#### [To do]
• 1. In the thread about the compiler's vector notation, please condense the paragraph beginning "For most ordinary purposes" into a short bulleted list that keeps its main facts.
• 2. Resume the thread about the compiler's vector notation, starting right after its last sentence.

Start of Passage

Lonami commented 3 years ago

I like how you keep tagging people with @ghost names like @variables and @counter. Good thing they're not active accounts (or don't seem to be).

TelosTelos commented 3 years ago

Yeah, I noticed that too. Embedding in back-quotes seems to prevent that, but is hard to remember.

TelosTelos commented 3 years ago

Here's the notation I've tentatively settled upon.

For most ordinary purposes, you can refer to any object/vector by name, and it will behave as a vector in vectorized numerical operations (much as NumPy arrays do) and as an object in non-numerical operations. E.g., (Unit + enemy)/2 will calculate the midpoint between Unit and enemy. Two element lists, like [0,10] or [x,y] also participate like vectors in vectorized operations. Classes of variables are automatically detected, but a TypeError will be raised if the same variable switches classes (e.g., being used as a scalar in one place and a vector in another). The compiler somewhat intelligently chooses when to use sensor operations to retrieve up-to-date information about objects' .x and .y coordinates.

The following details will be irrelevant for most purposes, but occasionally could be useful, e.g. to shave off a few instructions.

End of Passage
Start of Raw records

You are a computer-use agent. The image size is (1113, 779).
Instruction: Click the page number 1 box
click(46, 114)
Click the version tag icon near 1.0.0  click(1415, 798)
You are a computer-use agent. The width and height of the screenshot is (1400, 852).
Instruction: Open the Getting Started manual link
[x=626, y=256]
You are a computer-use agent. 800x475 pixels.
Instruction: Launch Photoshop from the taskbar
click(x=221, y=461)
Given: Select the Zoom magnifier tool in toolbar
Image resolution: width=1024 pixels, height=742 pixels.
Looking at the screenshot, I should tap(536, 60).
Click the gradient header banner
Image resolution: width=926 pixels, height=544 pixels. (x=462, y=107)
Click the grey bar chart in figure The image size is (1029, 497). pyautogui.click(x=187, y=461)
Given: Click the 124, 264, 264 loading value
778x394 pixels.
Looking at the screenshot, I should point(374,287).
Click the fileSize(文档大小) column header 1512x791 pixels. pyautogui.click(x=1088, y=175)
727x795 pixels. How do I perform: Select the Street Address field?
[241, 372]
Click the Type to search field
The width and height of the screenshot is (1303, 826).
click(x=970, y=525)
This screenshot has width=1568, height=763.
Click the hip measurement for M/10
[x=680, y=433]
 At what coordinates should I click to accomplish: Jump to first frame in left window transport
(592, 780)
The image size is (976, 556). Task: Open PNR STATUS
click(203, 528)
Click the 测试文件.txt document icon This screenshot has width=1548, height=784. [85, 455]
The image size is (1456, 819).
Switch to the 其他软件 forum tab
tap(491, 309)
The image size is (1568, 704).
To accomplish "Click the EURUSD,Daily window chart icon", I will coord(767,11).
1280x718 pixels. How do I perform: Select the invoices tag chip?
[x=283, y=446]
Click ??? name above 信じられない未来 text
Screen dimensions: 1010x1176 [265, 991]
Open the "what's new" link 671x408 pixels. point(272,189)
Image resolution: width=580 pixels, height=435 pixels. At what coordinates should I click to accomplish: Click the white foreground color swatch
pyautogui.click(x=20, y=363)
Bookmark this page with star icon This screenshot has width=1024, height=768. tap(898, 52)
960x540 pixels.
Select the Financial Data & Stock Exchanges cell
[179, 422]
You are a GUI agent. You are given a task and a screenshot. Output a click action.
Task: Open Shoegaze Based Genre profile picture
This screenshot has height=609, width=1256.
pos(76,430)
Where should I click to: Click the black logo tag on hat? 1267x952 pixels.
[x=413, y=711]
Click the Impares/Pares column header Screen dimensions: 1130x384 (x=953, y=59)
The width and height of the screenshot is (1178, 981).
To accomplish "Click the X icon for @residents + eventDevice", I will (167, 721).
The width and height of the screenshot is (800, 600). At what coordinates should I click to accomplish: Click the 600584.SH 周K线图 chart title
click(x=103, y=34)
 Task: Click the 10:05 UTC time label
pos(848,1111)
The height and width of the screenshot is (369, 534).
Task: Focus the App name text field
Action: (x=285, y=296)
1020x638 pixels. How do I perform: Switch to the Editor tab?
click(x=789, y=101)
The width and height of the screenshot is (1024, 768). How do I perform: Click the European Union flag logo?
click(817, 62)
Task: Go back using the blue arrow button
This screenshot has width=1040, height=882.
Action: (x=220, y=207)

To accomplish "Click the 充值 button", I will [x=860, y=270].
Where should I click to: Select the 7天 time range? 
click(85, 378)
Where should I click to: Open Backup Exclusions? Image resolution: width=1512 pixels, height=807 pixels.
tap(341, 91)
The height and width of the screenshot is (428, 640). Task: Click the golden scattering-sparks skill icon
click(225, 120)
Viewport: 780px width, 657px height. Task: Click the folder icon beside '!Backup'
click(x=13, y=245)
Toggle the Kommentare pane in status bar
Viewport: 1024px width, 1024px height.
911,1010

End of Raw records

#### [The responses]
• 1.
- Any object or vector can be referred to by name. It acts as a vector in vectorized numerical operations, much as NumPy arrays do, and as an object in non-numerical ones. For example, (Unit + enemy)/2 gives the midpoint between Unit and enemy.
- Two-element lists such as [0,10] or [x,y] also act as vectors in vectorized operations.
- Variable classes are detected automatically. A TypeError is raised if a variable switches classes, such as being a scalar in one place and a vector in another.
- The compiler decides, somewhat intelligently, when to use sensor operations to fetch current .x and .y coordinates of objects.

• 2.
A "vector" is anything with x and y coordinates, including mindustry blocks, mindustry units, and "pure vectors" which have no in-game analog, but also store an x,y pair. Vectorized operations typically produce pure vectors as their output.

For any mindustry object (block or unit) object.attr uses the mlog sensor sensor command to retrieve the current value of that @attribute from that object. This works for non-vector attributes like .health and .copper and similarly for vector attributes .x and .y (with the exception of the special object This, which instead compiles these to the global variables @thisx and @thisy to provide up-to-date coordinates without needing separate sensor instructions). For pure vectors, .x and .y still refer to their x and y coordinates, but these cannot (and hence will not) be updated by sensors.

For any vector (block, unit, or pure vector), vector_x and vector_y refer to the most recently known values for that vector's coordinates. Such underscore notation can be useful in cases where you don't want to waste instruction cycles using sensors to re-read @x and @y from an object whose old readings are close enough to current. This can also be used to efficiently change just the _x attribute of a pure vector, while leaving its _y unchanged.

The suffix xy refers to x and y coordinates together as a pure vector. So, vec.xy uses sensors (if available) to read up-to-date values into vec_x and vec_y, whereas vec_xy just uses the most recent values of these without updating them with sensor readings. Both of these behave in larger expressions as the pure vector [vec_x, vec_y], forcing the larger expression to be vectorized. By default lastUnit = Unit assigns lastUnit to refer to the currently bound Unit, so you could still refer to this unit even after binding a new one. In contrast, lastPos = Unit.xy assigns lastPos to be a pure vector storing the current [Unit.x, Unit.y], and it will retain that value even after this Unit moves and/or a new Unit is bound.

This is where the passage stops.